To find the moles of carbon present in the diamond, we'll use the formula: Moles = Mass / Molar Mass The molar mass of carbon is 12.01 g/mol. So, we can find the moles of carbon using the mass of the diamond (0.200 g) and the molar mass (12.01 g/mol). Moles of Carbon = \( \frac{0.200\: g}{12.01\: g/mol} \)

Calculate the number of carbon atoms

Now that we have the moles of carbon, we can find the number of carbon atoms using Avogadro's number. Avogadro's number is approximately \( 6.022 x 10^{23} \) atoms/mol. Number of Carbon Atoms = Moles of Carbon × Avogadro's Number Number of Carbon Atoms = \( \frac{0.200\: g}{12.01\: g/mol} \times 6.022\times10^{23}\: atoms/mol \) Now, calculate the number of carbon atoms: Number of Carbon Atoms = \( \frac{0.200}{12.01} \times 6.022\times10^{23} \) = \( 1.00 \times 10^{22} \: atoms \) So, there are \( 1.00 \times 10^{22} \) carbon atoms in a 1.00-carat diamond.

Key concepts

Molar Mass

The molar mass is an essential concept in chemistry, as it relates to the mass of one mole of a substance, which is equivalent to its average atomic or molecular mass in grams. For any element, you can find the molar mass on the periodic table, which is expressed in grams per mole (g/mol).

For example, the molar mass of carbon is crucial when calculating the composition of a diamond. All carbon atoms have a molar mass of 12.01 g/mol, a value based on the weighted average of all naturally occurring isotopes of carbon. The precision of this mass allows chemists to calculate how many moles of carbon are in a given mass of a sample, establishing a bridge between the microscopic scale of atoms and the macroscopic world we can measure.

Avogadro's Number

Avogadro's number is a constant named after the Italian scientist Amedeo Avogadro. It represents the number of units (atoms, molecules, ions, or other particles) in one mole of any substance. The value of Avogadro's number is approximately \(6.022 \times 10^{23}\) particles per mole.

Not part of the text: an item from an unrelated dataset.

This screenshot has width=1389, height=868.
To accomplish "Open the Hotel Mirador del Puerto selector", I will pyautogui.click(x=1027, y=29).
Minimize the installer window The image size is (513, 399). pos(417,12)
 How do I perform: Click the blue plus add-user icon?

This constant is integral in converting moles to discrete particles, which is necessary when working with individual atoms, as in the case of atoms in diamond. Avogadro's number bridges the gap between the macroscopic amounts we work with in the lab and the atomic scale, helping students and chemists visualize and compute the vast numbers of atoms or molecules present in tangible quantities of matter.

Moles of Carbon

In chemistry, a mole is a unit that represents a specific number of particles, much like a 'dozen' represents twelve items. One mole of any substance contains Avogadro's number of particles, corresponding to its molecular or atomic mass expressed in grams.

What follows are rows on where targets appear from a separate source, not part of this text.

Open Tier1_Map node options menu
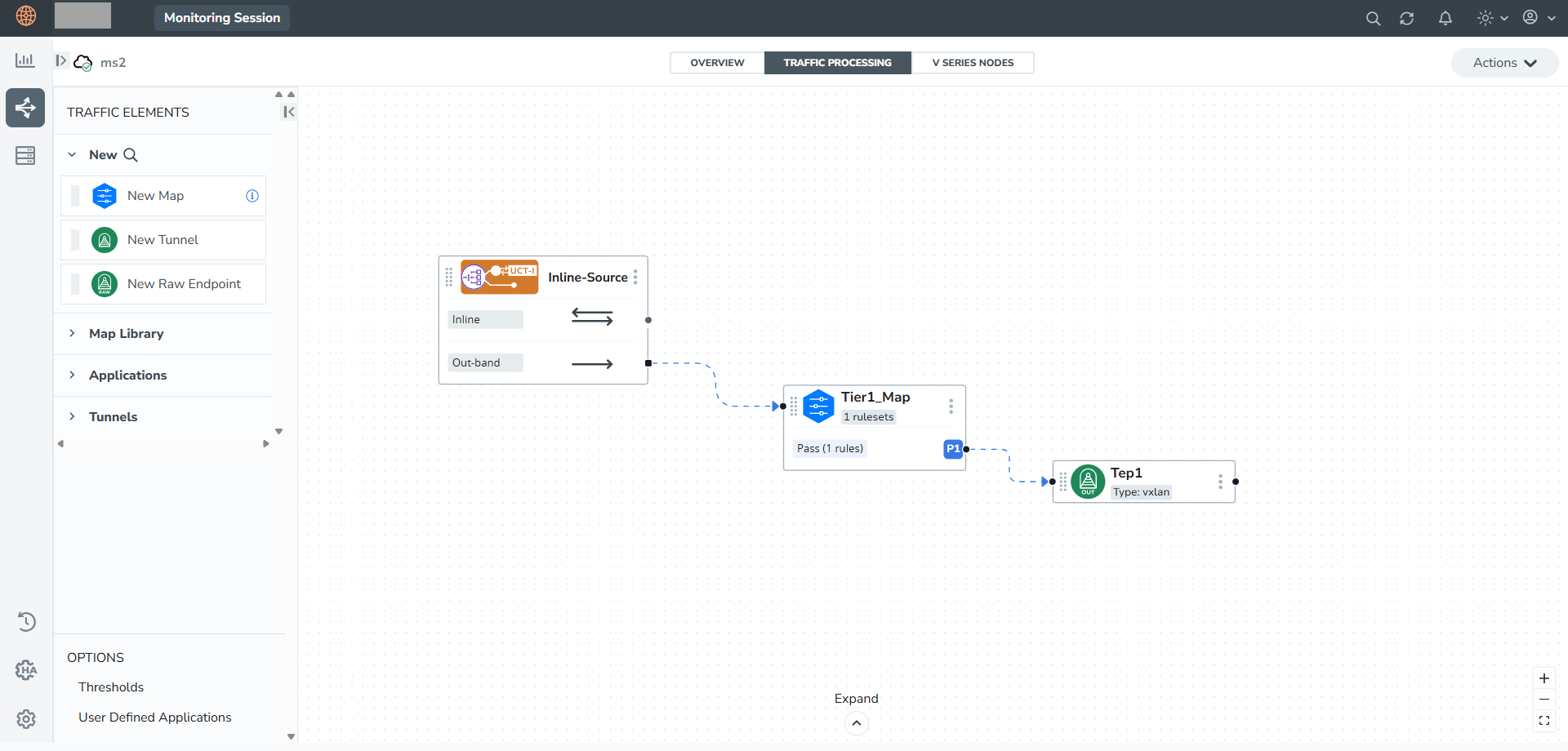 click(x=951, y=407)
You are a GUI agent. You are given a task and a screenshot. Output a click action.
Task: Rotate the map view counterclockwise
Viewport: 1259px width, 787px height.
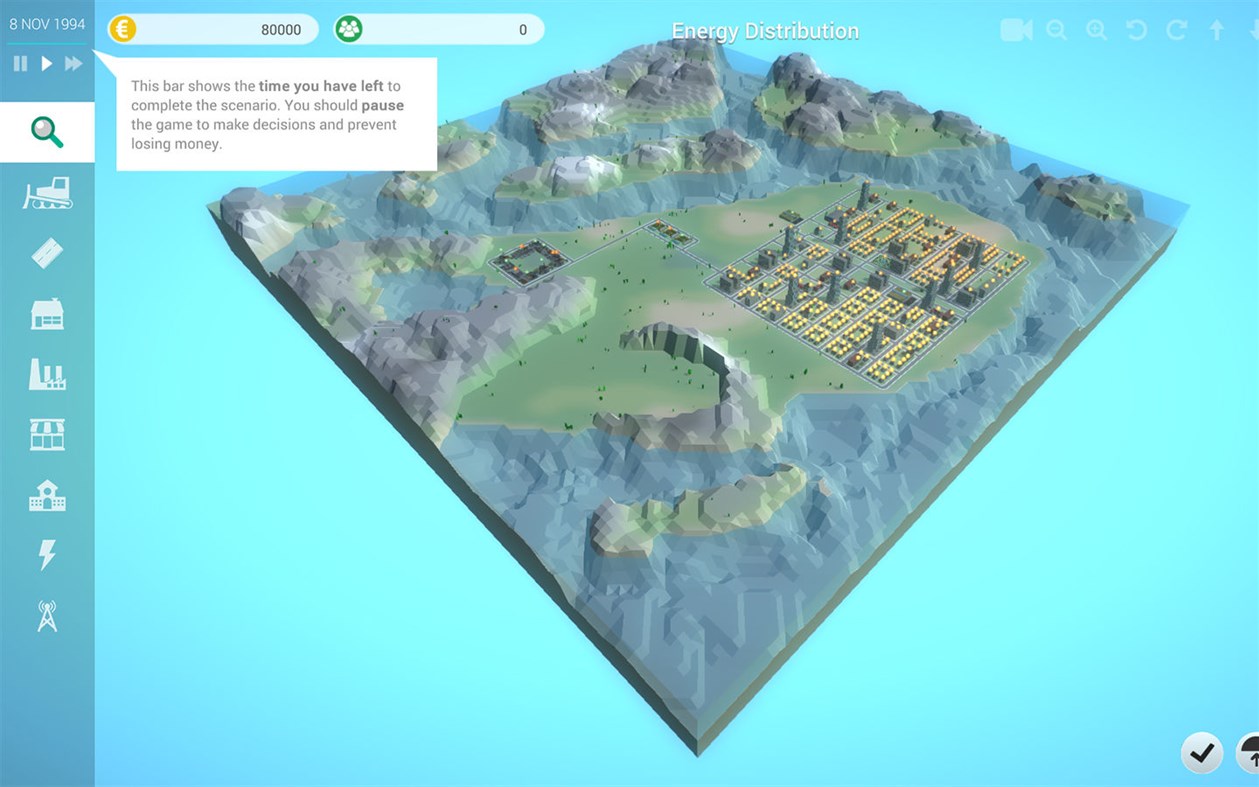(x=1135, y=30)
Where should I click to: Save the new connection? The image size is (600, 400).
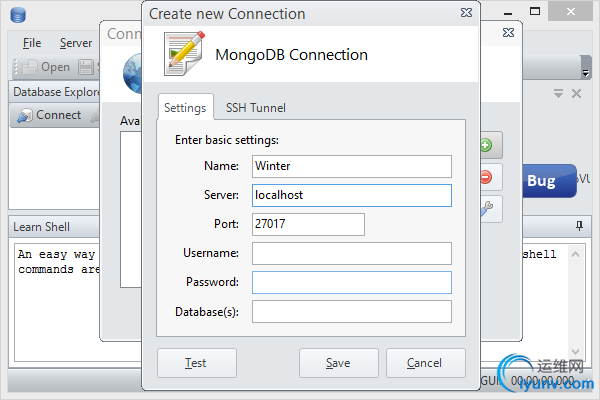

To determine the moles of carbon in a diamond, one divides the mass of the diamond by the molar mass of carbon. This relationship allows us to move from mass, an easily measurable property, to moles, which connects us to the number of atoms or molecules via Avogadro's number. Understanding how to calculate moles is fundamental to stoichiometry, the study of the amounts of substances involved in chemical reactions.

Atoms Calculation

The final aim of calculations in exercises like determining the number of carbon atoms in a diamond is to bridge theoretical concepts with practical application. By calculating the moles of carbon first and then multiplying by Avogadro's number, students can transform a minuscule mass of diamond into an understanding of the quantity of carbon atoms within.

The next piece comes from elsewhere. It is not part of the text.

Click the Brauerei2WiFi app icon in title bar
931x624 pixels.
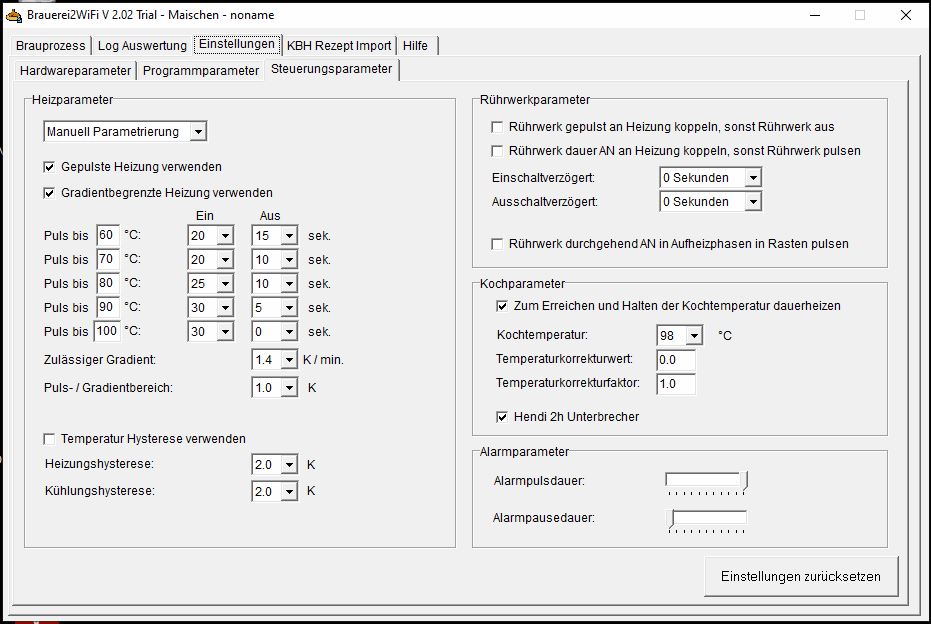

This step is the culmination of applying the concepts of molar mass and Avogadro's number, turning the abstract into the concrete. Estimating the number of atoms in a given substance requires an understanding of both the macroscopic (mass and moles) and microscopic (atoms and molecules) worlds, emphasizing the relevance and practicality of stoichiometric calculations in understanding the material world.